From Huffington Post: http://www.huffingtonpost.com/dana-beyer/gay-vs-trans-cultural-influence_b_3118538.html?utm_hp_ref=gay-voices
Dana Beyer
04/22/2013
Over the past few weeks there have been several music-related media stories making the rounds in the LGBT community: the homophobic rant by Michelle Shocked and the subsequent fallout, and the Indigo Girls’ commitment to stand with the trans community at the iconic Michigan Womyn’s Music Festival (MWMF). The way these two stories developed exemplifies the difference in power and influence between the two communities, gay and trans, which are united except when they’re not.
Once Shocked’s rant went viral, fans boycotted her shows, and promoters cancelled her performances. She was so infuriated that she herself lashed out with some performance art and the usual unapologetic “apology.” The consequences of her words led to what now seems an unremarkable, well-organized response from the gay community and its allies. The well-oiled machine that is the gay communications “war room” primes a community that is no longer willing to tolerate abuse and puts into motion with remarkable efficiency a potent campaign response. It works, the mission is accomplished and the story fades, and one hopes that others with feelings similar to those of Shocked, like Dr. Ben Carson, stop and ponder their beliefs and begin to change their behaviors.

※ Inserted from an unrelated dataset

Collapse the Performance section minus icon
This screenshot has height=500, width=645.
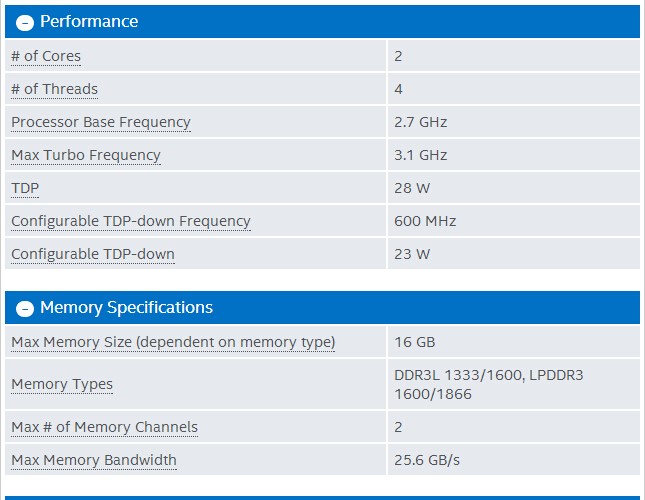[x=25, y=23]
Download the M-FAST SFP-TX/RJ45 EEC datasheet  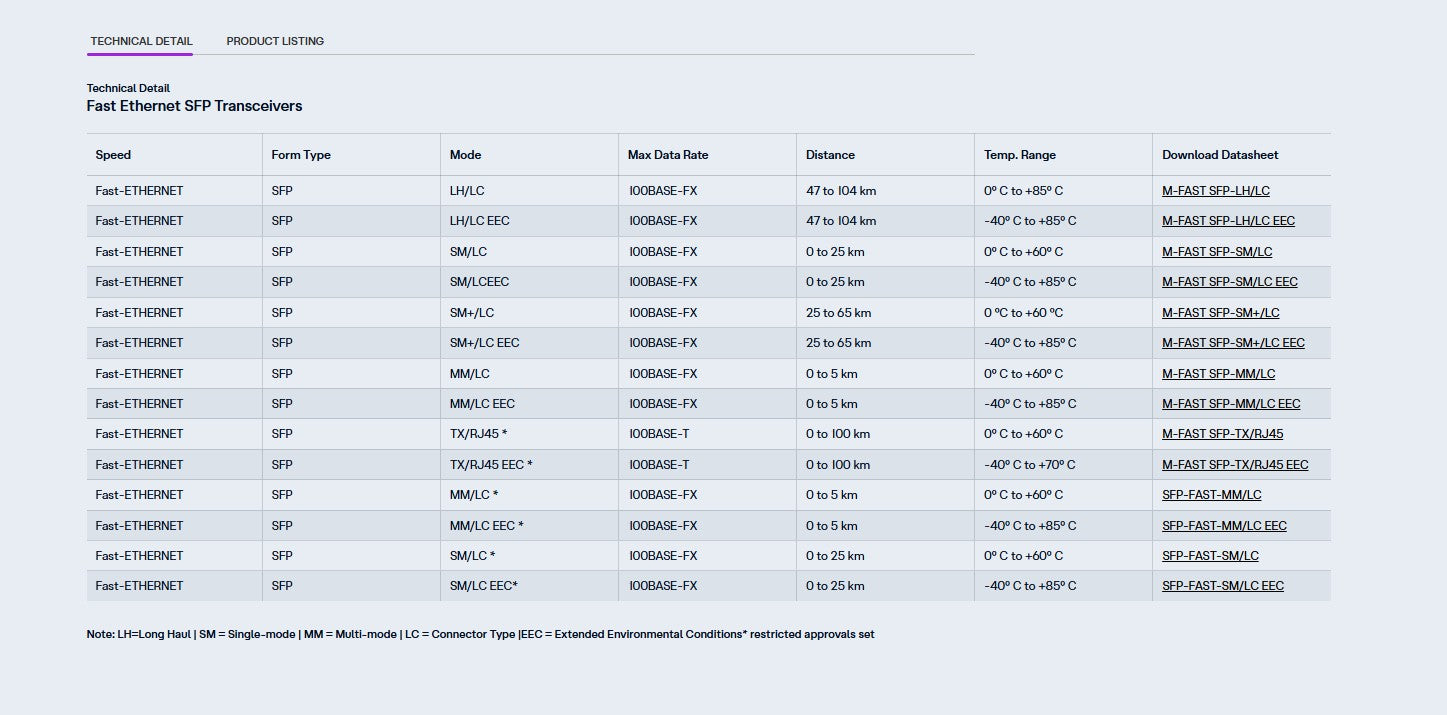1235,465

The recent contretemps with the MWMF, however, was a much more placid affair, one that has played out many times over the past 20 years since the actively trans-exclusionist policy of the festival was made public. Change, if it happens, will continue to be incremental, a slap on the wrist and not the kind of punishment meted out to Shocked. A change.org petition made the rounds, the Indigo Girls made a statement and Lisa Vogel, the MWMF’s only director for the 38 years of the festival’s existence, replied with a non-apology. This included a comment about the event’s desire to “recognize and honor diverse gender expression among womyn,” a remarkable statement that persons who were assigned female at birth (obviously only on the basis of their perceived genitalia) and then raised as girls are uniquely “womyn-born womyn” and constitute a unique gender identity in themselves. She also highlighted in her response the fact that at the time the festival was created, “the mere idea of a female identity autonomous of male identity was revolutionary.”
And therein lies the rub. Ms. Vogel has not evolved over the past four decades from a second-wave-feminist, Manichean worldview that sees two warring camps, male and female, and she follows the so-called “feminist” philosophy that trans women are simply tools of the patriarchy. It is also doubly ironic that when modern feminism developed in the mid-20th century, the fundamental point was that reproductive biology was not destiny, and yet today we have “feminists” lauding the beauty and function of their reproductive systems as the reason to exclude trans women from the set of all women.
I support the right of all to freely associate. That includes lesbian separatists as well as bigots. As former Vice President Dick Cheney memorably said, “Freedom means freedom for everyone.” If our community accepts this overt bigotry, however, we send the wrong message.
Now I will wade in more deeply. MWMF is simply the tip of the cultural iceberg. I wish that Lisa Vogel and Janice Raymond and Julie Burchill and the rest of them were simply a small group of loud outliers. Unfortunately, they are not. While we have a remarkable group of cisgender lesbian allies, my experience, and that of many of my 50-plus-year-old trans women friends, is that many cis lesbians do not view trans women as women, nor do they view trans men as men, which is probably even more offensive.